Datasets

Dataset configs determine how data is extracted from the Zabbix server into datasets. Each dataset is listed in the config that was used to create it. Datasets are used as training data for the AI model and as validation sets to evaluate model performance in model tests.

To access and create dataset configs, navigate to AI > Dataset.

Creating dataset configs

To create a dataset config, click the blue plus button. This opens a form:

createDataset — *AI: Create dataset config*

Name: Name for the dataset config.
DataForge user group: Select a DataForge user group. Similar to the reporting feature, a user group is required so the service user can provide access to data on the Zabbix server.

Click Create to continue.

Configuring datasets

To configure a dataset, click the dataset entry. This opens the dataset config details:

General

Change the dataset name or add a description.

Dataset configuration

This configuration is split into two categories:

configDatasets — *Configure dataset: Datasets*

Hosts: Hosts from which the data is retrieved. Each host has an AI item count in parentheses next to its name.
Schedule: The schedule (interval) that determines the time span from which data for the dataset is processed and generated.

Hosts

When selecting one or more hosts, DataForge extracts the item histories from the host on the Zabbix server.

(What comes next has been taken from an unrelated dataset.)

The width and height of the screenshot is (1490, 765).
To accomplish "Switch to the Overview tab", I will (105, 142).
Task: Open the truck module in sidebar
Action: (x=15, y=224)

DataForge only extracts histories from items tagged with df-ai. This tag must be set manually for each item to be included in the dataset.

Schedule

Two possible options are available for scheduling:

Preset: Datasets are generated in a defined interval. Data recorded within the interval is included.
Manual: Start date, end date and time are set manually. Only one dataset is created, using data from that period.

Storage options

Storage options can be used to organize datasets. A time period in days and/or hours can define how long a dataset is kept. When older than the defined time, the dataset is deleted.

configStorage — *Configure dataset: Storage options*

The default setting `Days: 0, Hours: 0` keeps datasets indefinitely.

Datasets

A list of all created datasets and the option to create a dataset on demand.

configDataset — *Configure dataset: Datasets*

Create a dataset on demand by clicking Extract data. This opens a modal to provide a name and description. Click Create to finish.

Each dataset can be inspected further by clicking its entry. This opens the dataset details.

Dataset details

To inspect a dataset, navigate to AI > Dataset. Select the config which contains the dataset. Created datasets are listed at the bottom of the page. Click the dataset to open its details.

Extraction progress

While data is still being extracted, progress can be followed in real time in the job log.

Job log

The job log shows each job carried out to create the dataset. Each step can be expanded for more details.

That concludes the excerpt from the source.